Kathmandu (and Nepal altogether) is a fascinating place. Not least due to the many Holy Men, some of which seem to just fool people from their money and smoke dope all day mainly at Pashupatinah. On the other hand, very deep cultural and religious traditions (many really beautiful) are living with the people today. At Pashupatinah you can witness the ceremonies, first clensing and then cremating bodies. The stream is continuous and the ashes are washed in the river. No headstone for anyone. People live in the minds of those whom they have touched in their lifetime. Some kids scavenge the cracks in the Stones by the river to find a gold tooth or two. This is seen as acceptable and even encouraged. They make a living and gold teeth do no longer belong to anyone, the owner has passed on. Otherwise there would also be quite s treasure in the river. Death is just a passing from one life to another and as such, not a sad thing. A Nepalese person has three birthdays and some may even be secret. When you are born, a star map is drawn and predictions made from it by a priest and that is a very sacred document kept safely and only upon marriage the two maps are compared. This can be a very long document as a paper roll. As a Nepalese, you need your priest often to do varying kinds of exorcism and maneuvers to remove bad omens from your life. Against a fee of course. There are after all some 33 million different gods and their reincarnations. Superstitious beliefs still prevail in everyday life. If you have a tooth acke, you first nail a coin in a lump at the end of the “dentist street” and if that does not help, go to the actual dentist. Kathmandu is, like many bigger cities, leading the way in modernisation. If some 75% of marriages are arranged in Nepal, the number in Kathmandu is 50%. Divorce is a tabu and often causes exclusion from the very important extended family. And you should not marry below your caste. And upon opening a bank account, you must be able to draw a map to your house! The address is not accurate enough.

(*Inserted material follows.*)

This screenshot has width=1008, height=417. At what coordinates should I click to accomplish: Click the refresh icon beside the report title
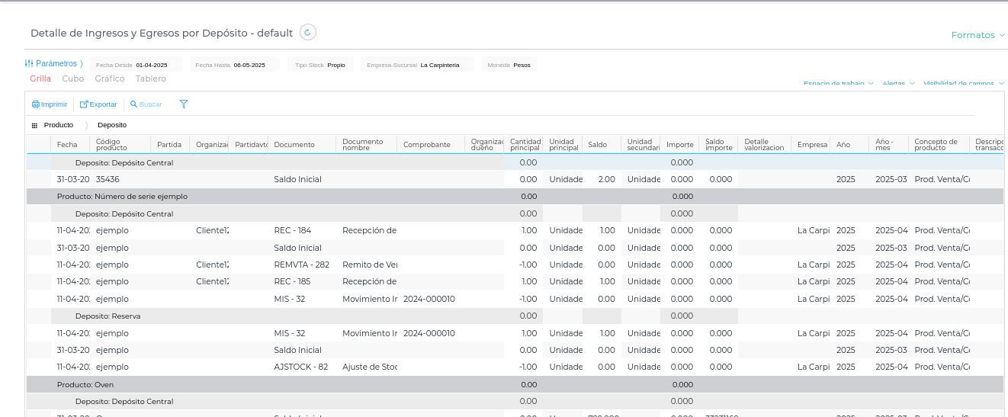(308, 32)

Mahendra Highway, Heading out Towards West Bengal
Riding through Kathmandu was relatively straight forward. The continued Indian embargo has reduced the traffic in the capital to a minimun. Due to some practical issues with not being able to get my bike across the border, I was now traveling with Ram and his cousin as my guides. Good to have company for a change. The road we took was a Japan made, absolutely fantastic Mahendra Highway across the valleys and mountains. Road surface was much better that I have seen anywhere in Nepal. A really enjoyable ride. The weather was getting hot again and we even saw a few drops of rain on the way.
On a practical note, as bikes are such a common means of transportation, there a some small innovations around. Like little hooks on crash bars for your shopping. Safely from the engine but low for stability.
Road Rage and Calm After Storm.
On the lowlands, very near the Indian border ethnic groups built barricades across the road, bully and scare travelers. Our first road block was full of angry, drunken young yobs armed with sticks and stones. Luckily we managed to approach them carefully enough and with a foreigner they were slightly more hesitant with their approach. Some yelling and otherwise threatening behaviour though. The outcome of brief deliberation was that I can pass through but Ram and his cousin could not. Some more negotiating explaining that I could not continue without my guide and and eventually I got a “we must think” reply. Thinking was quickly done and the awkward traveller was gotten rig off. We could pass. There were seven road blocks altogether and after we passed the first, most threatening barricade, the rest were easier. Still scary, let me confess! On a dry river bed, we encountered a very sad (to me anyway) view of a burial of a mother and a child. The mother was cremated and the child was buried in the soil. A group of mourners were gathering to the site. Eventually the river will wash away the remains and according to hindu religion, the deceased will become one with fire, earth, sky, water and air. The evening really made the trip. We stayed at Ram’s uncle’s place in Surunga. This was a truly traditional Nepalese family and their house in the country. What a wonderful stay in a house on stilts with farm animals around. Goats, chickens, cows, pigs,.. And the best dumplings I have ever had, freshly made. A nice evening with some drinks and general chatter.
The following morning I thought I was looking at the tea to boil. This was no tea after all. It was Rakshi, a local kind of moonshine being made.